DATASET CONTENT:
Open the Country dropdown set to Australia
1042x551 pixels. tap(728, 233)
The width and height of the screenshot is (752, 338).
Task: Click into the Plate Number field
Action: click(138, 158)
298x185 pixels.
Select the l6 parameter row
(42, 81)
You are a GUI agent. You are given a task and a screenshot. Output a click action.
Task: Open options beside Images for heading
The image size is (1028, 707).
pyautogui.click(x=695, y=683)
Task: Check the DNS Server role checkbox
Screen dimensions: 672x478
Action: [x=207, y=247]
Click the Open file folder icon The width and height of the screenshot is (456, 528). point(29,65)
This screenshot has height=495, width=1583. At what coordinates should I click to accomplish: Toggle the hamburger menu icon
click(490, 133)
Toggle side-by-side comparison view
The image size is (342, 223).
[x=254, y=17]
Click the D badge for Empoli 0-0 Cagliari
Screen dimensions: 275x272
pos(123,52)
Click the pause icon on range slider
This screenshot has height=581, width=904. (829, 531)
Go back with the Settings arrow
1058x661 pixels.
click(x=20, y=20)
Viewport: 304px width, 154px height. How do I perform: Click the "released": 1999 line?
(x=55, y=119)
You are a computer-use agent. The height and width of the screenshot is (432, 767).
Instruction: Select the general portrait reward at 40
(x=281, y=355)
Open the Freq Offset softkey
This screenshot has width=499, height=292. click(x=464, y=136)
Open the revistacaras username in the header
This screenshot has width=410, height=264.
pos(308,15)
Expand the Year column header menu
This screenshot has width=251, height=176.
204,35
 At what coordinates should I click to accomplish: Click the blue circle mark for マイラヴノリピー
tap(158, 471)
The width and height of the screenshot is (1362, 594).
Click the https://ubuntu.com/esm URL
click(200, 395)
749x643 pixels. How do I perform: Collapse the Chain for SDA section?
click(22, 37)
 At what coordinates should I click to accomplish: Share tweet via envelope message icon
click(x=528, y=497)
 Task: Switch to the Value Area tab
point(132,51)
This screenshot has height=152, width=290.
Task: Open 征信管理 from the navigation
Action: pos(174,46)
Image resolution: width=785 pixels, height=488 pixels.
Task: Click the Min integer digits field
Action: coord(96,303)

YOUR INSTRUCTIONS: Reproduce each of the rows above verbatim.

EXERCISE RESULT:
Open the Country dropdown set to Australia
1042x551 pixels. tap(728, 233)
The width and height of the screenshot is (752, 338).
Task: Click into the Plate Number field
Action: click(138, 158)
298x185 pixels.
Select the l6 parameter row
(42, 81)
You are a GUI agent. You are given a task and a screenshot. Output a click action.
Task: Open options beside Images for heading
The image size is (1028, 707).
pyautogui.click(x=695, y=683)
Task: Check the DNS Server role checkbox
Screen dimensions: 672x478
Action: [x=207, y=247]
Click the Open file folder icon The width and height of the screenshot is (456, 528). point(29,65)
This screenshot has height=495, width=1583. At what coordinates should I click to accomplish: Toggle the hamburger menu icon
click(490, 133)
Toggle side-by-side comparison view
The image size is (342, 223).
[x=254, y=17]
Click the D badge for Empoli 0-0 Cagliari
Screen dimensions: 275x272
pos(123,52)
Click the pause icon on range slider
This screenshot has height=581, width=904. (829, 531)
Go back with the Settings arrow
1058x661 pixels.
click(x=20, y=20)
Viewport: 304px width, 154px height. How do I perform: Click the "released": 1999 line?
(x=55, y=119)
You are a computer-use agent. The height and width of the screenshot is (432, 767).
Instruction: Select the general portrait reward at 40
(x=281, y=355)
Open the Freq Offset softkey
This screenshot has width=499, height=292. click(x=464, y=136)
Open the revistacaras username in the header
This screenshot has width=410, height=264.
pos(308,15)
Expand the Year column header menu
This screenshot has width=251, height=176.
204,35
 At what coordinates should I click to accomplish: Click the blue circle mark for マイラヴノリピー
tap(158, 471)
The width and height of the screenshot is (1362, 594).
Click the https://ubuntu.com/esm URL
click(200, 395)
749x643 pixels. How do I perform: Collapse the Chain for SDA section?
click(22, 37)
 At what coordinates should I click to accomplish: Share tweet via envelope message icon
click(x=528, y=497)
 Task: Switch to the Value Area tab
point(132,51)
This screenshot has height=152, width=290.
Task: Open 征信管理 from the navigation
Action: pos(174,46)
Image resolution: width=785 pixels, height=488 pixels.
Task: Click the Min integer digits field
Action: coord(96,303)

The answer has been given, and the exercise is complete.